KPMG said it surveyed 94 business executives to obtain their views about the risks they envisage would affect their organisations, with foreign exchange risk being the most cited.
“We computed an average score of the 31 risks to provide an overall sense of the magnitude of the risks faced by organisations in achieving their strategic objectives or hitting their profitability targets over the next 24 months,” KPMG said, adding that the objective of the report was to enable business executives to compare their views on the key risks with those of their peers.
“Relative to 2016, there was an upward shift from 2.77 to 3.12, suggesting an increase in the overall risk profile of the Nigerian business environment.
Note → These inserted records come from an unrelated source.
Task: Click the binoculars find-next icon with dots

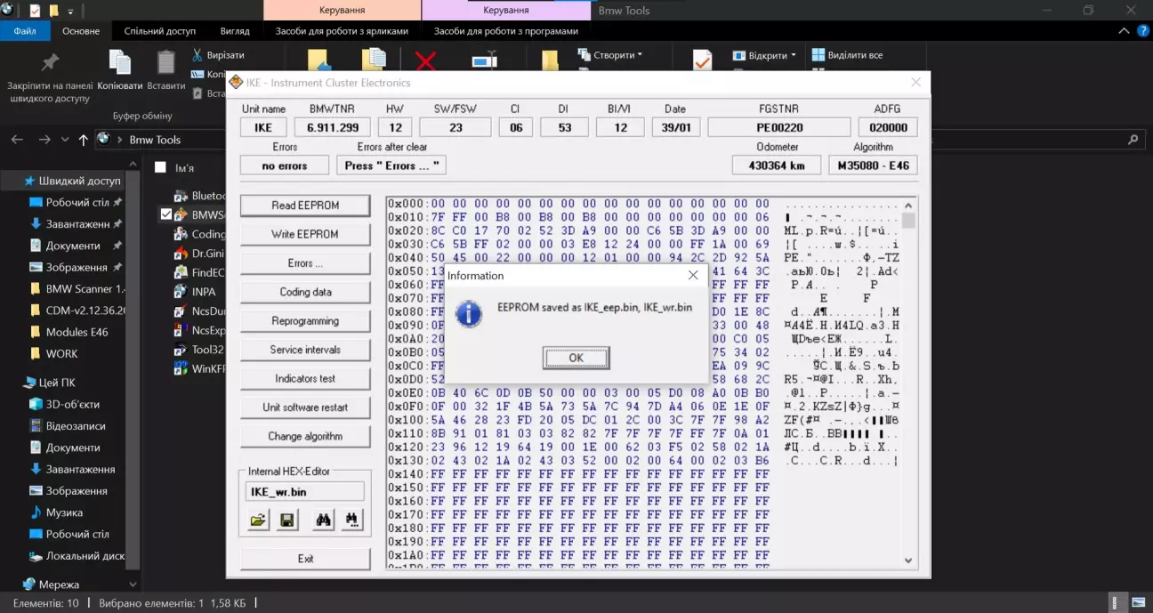Action: pyautogui.click(x=351, y=520)
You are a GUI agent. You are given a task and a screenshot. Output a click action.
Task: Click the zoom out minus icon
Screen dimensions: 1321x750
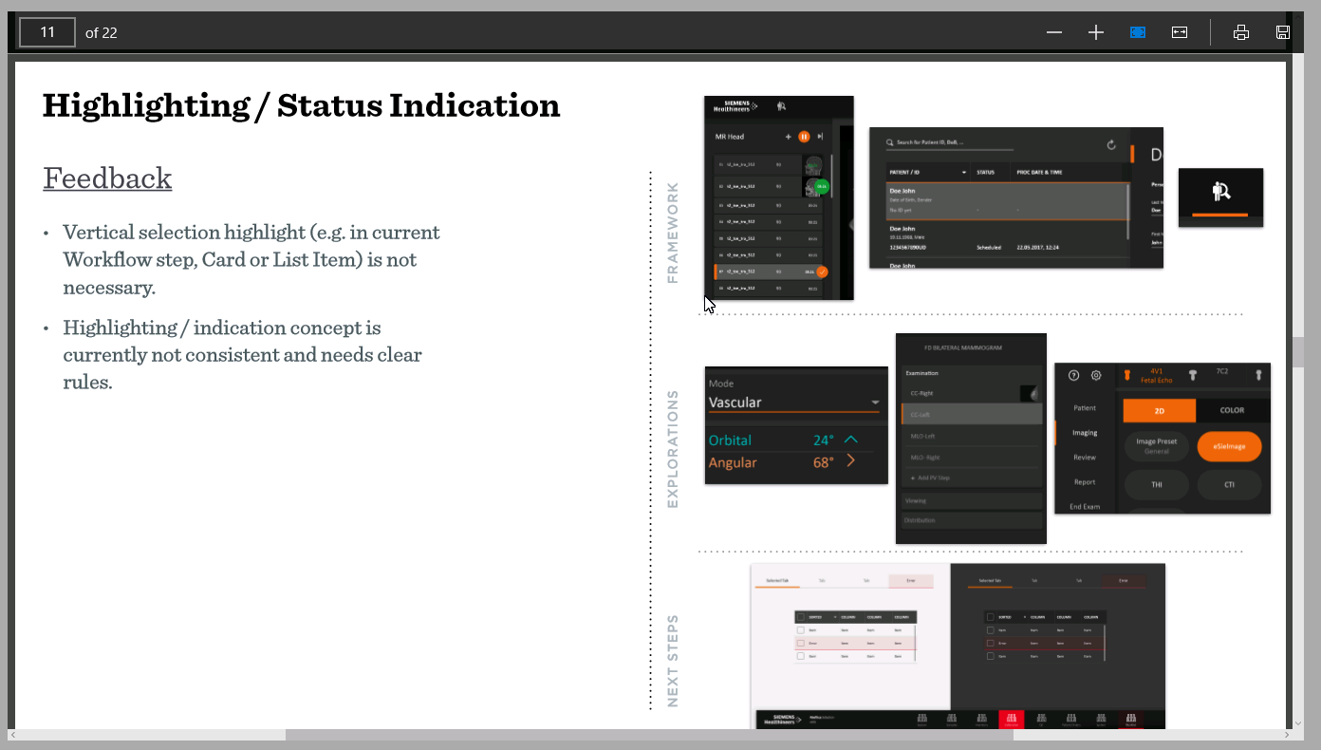[x=1054, y=32]
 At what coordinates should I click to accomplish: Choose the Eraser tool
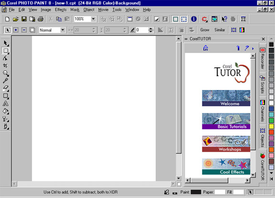pyautogui.click(x=6, y=88)
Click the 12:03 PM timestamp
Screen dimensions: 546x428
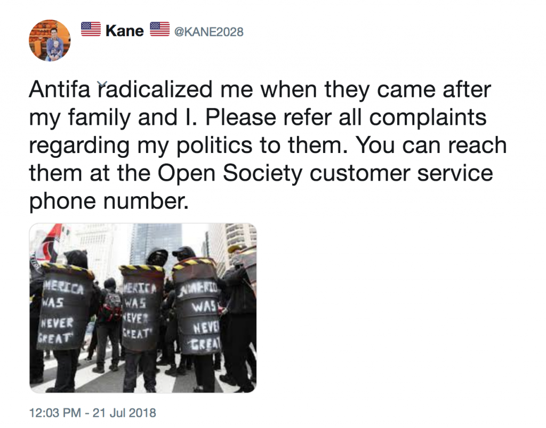click(55, 413)
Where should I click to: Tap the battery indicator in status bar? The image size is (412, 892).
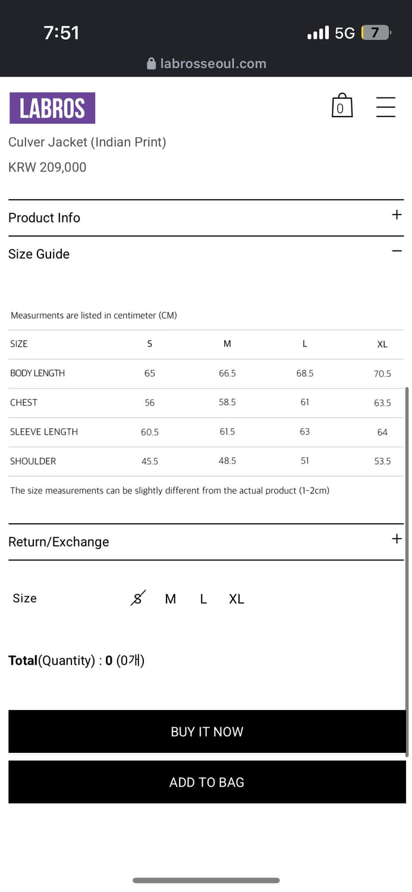click(x=375, y=33)
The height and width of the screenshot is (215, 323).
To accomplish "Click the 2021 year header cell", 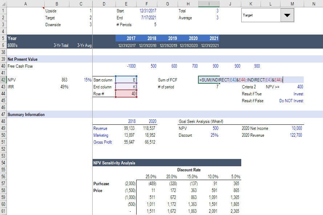I will pyautogui.click(x=209, y=38).
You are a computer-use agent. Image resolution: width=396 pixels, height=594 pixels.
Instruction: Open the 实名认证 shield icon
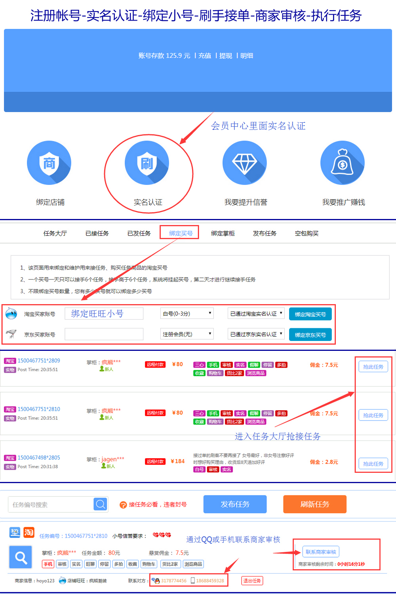pos(147,163)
This may not be unconnected with the fact that the top 5 risks have risk scores of >3.5, in contrast to 2016 where we had only the top 2 risks in that range.”
Key findings of the report are: An array of 31 risks was assessed by C-Suite Officers. 5 of which were rated high, 23 as medium and 3 as low, based on our rating methodology; the aggregate score for the risk assessment was 3.12, depicting a “medium risk” environment for Nigerian businesses in 2018; there was an upward shift in the aggregate risk score from 2.77 in 2016 to 3.12 in 2018, suggesting an increase in the overall risk profile of the Nigerian business environment; and that the number one risk for organisations in 2018 is foreign exchange risk arising from the high exchange rate in the foreign exchange market.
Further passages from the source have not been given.